Dans les restaurants touristiques, une commande ne se gâche généralement pas parce que « nous ne parlons pas anglais ». Elle se gâche parce que le client et l’équipe ne voient pas la même chose : le client lit une traduction (souvent approximative), le serveur a en tête le nom grec, et entre les deux s’ajoutent variantes, accompagnements, allergies et demandes spéciales.
Voici la différence cruciale que la plupart des plateformes ignorent. Il ne suffit pas que le touriste voie le menu dans sa langue. L’enjeu est que, au moment de la commande, le touriste commande en anglais et le serveur voie simultanément l’intitulé grec — au même moment, sur le même plat, sans traduction improvisée. Quand le client dit “I’ll have the grilled sea bream”, le serveur ne cherche pas si c’est « τσιπούρα σχάρας » (daurade grillée) ou « λαβράκι » (bar) ou « poisson du jour ». Le système a déjà fait le lien.
Cette vision bilingue synchronisée, c’est ce qui change le service. Ci-dessous, vous verrez comment fonctionne concrètement un menu QR/NFC multilingue comme KosTap Menu, où il réduit précisément les erreurs, et comment le configurer pour aider réellement la prise de commande — pas seulement pour « faire joli ».
Pourquoi les erreurs de commande arrivent dans les établissements touristiques
Sur une île comme Kos, où en été la clientèle d’un restaurant est majoritairement internationale, les points de friction reviennent chaque soir :
Doubles appellations : « Χωριάτικη », “Greek salad”, “Village salad”. Sans cohérence, cela crée de la confusion.
Plats proches/variantes : par ex. burger avec/sans bacon, pizza avec différentes bases, pâtes avec différents types.
Accompagnements et cuissons : “medium rare”, “well done”, “with fries or salad”, “sauce on the side”.
Traduction orale improvisée : surtout aux heures de pointe, la « traduction rapide » mène au mauvais plat ou à une mauvaise attente.
L’objectif n’est pas de transformer tous les serveurs en interprètes. C’est de donner à l’équipe un point de référence commun qui corresponde exactement à ce que voit le client — au même moment.
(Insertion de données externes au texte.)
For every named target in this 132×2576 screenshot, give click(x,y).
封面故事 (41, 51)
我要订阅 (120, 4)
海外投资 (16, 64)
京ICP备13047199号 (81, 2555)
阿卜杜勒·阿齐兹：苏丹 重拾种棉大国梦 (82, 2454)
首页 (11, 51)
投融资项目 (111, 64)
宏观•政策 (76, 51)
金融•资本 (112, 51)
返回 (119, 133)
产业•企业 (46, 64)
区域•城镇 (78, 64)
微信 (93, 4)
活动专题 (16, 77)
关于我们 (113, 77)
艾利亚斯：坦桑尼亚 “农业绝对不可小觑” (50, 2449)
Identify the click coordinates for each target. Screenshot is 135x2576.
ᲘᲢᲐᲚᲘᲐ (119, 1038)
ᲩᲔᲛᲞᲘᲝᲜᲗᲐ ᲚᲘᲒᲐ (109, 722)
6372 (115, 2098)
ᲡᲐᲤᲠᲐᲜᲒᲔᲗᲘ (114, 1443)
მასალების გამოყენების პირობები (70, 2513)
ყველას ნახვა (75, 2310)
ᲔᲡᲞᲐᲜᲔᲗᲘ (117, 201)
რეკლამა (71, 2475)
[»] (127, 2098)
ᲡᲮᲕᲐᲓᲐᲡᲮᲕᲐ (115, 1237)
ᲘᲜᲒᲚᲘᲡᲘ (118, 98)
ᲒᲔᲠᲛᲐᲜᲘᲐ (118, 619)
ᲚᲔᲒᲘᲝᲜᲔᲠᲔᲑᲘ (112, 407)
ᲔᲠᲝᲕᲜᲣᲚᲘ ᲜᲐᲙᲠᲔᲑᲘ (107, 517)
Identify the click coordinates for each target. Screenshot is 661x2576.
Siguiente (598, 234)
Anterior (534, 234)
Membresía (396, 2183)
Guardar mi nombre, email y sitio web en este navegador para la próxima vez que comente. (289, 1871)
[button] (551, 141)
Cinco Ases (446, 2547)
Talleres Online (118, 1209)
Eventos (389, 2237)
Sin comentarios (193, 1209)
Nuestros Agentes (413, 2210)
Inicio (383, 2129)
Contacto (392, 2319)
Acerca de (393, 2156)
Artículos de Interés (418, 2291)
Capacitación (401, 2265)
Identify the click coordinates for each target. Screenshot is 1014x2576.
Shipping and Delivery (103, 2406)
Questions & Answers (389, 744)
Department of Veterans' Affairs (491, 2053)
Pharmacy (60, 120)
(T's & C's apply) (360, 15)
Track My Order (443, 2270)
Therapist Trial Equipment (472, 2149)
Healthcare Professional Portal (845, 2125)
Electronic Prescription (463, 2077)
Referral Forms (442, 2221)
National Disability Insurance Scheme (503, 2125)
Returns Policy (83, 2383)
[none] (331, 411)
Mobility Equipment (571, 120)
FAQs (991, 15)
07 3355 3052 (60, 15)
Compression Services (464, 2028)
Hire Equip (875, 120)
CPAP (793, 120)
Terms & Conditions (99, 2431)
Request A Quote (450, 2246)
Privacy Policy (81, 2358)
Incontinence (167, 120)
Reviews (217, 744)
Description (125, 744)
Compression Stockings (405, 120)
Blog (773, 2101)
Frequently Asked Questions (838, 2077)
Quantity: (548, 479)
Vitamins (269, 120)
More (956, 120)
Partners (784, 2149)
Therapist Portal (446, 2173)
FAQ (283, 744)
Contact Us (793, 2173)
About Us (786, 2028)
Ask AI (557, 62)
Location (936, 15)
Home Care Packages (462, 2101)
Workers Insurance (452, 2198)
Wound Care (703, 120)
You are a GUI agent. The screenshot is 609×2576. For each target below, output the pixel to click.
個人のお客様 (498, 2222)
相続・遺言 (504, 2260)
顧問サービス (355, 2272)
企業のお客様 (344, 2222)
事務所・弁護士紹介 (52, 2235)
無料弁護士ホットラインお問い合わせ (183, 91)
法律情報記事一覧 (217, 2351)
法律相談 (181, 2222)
Que signifie « deux langues en même temps » dans un menu QR/NFC
C’est là que KosTap Menu se distingue d’un simple « menu traduit ». Dans un système de commande bilingue bien configuré, chaque plat a :
Affichage côté client : titre et description dans la langue choisie (par ex. anglais).
Référence synchronisée pour l’équipe : l’intitulé grec, les notes cuisine et tout ce qui est nécessaire s’affichent au serveur au moment de la commande — pas comme une note statique quelque part, mais comme une vue parallèle, vivante, du même plat.
La différence est essentielle. La plupart des plateformes grecques s’arrêtent à « afficher le menu en 6 langues ». Or le problème ne se résout pas à la lecture du menu — il se résout au moment de la commande, quand le client dit quelque chose dans sa langue et que le serveur doit le transmettre correctement à la cuisine. En pratique, cela signifie moins de questions du type « c’est lequel ? », moins de “sorry, I meant…” et une confirmation plus rapide et plus sûre.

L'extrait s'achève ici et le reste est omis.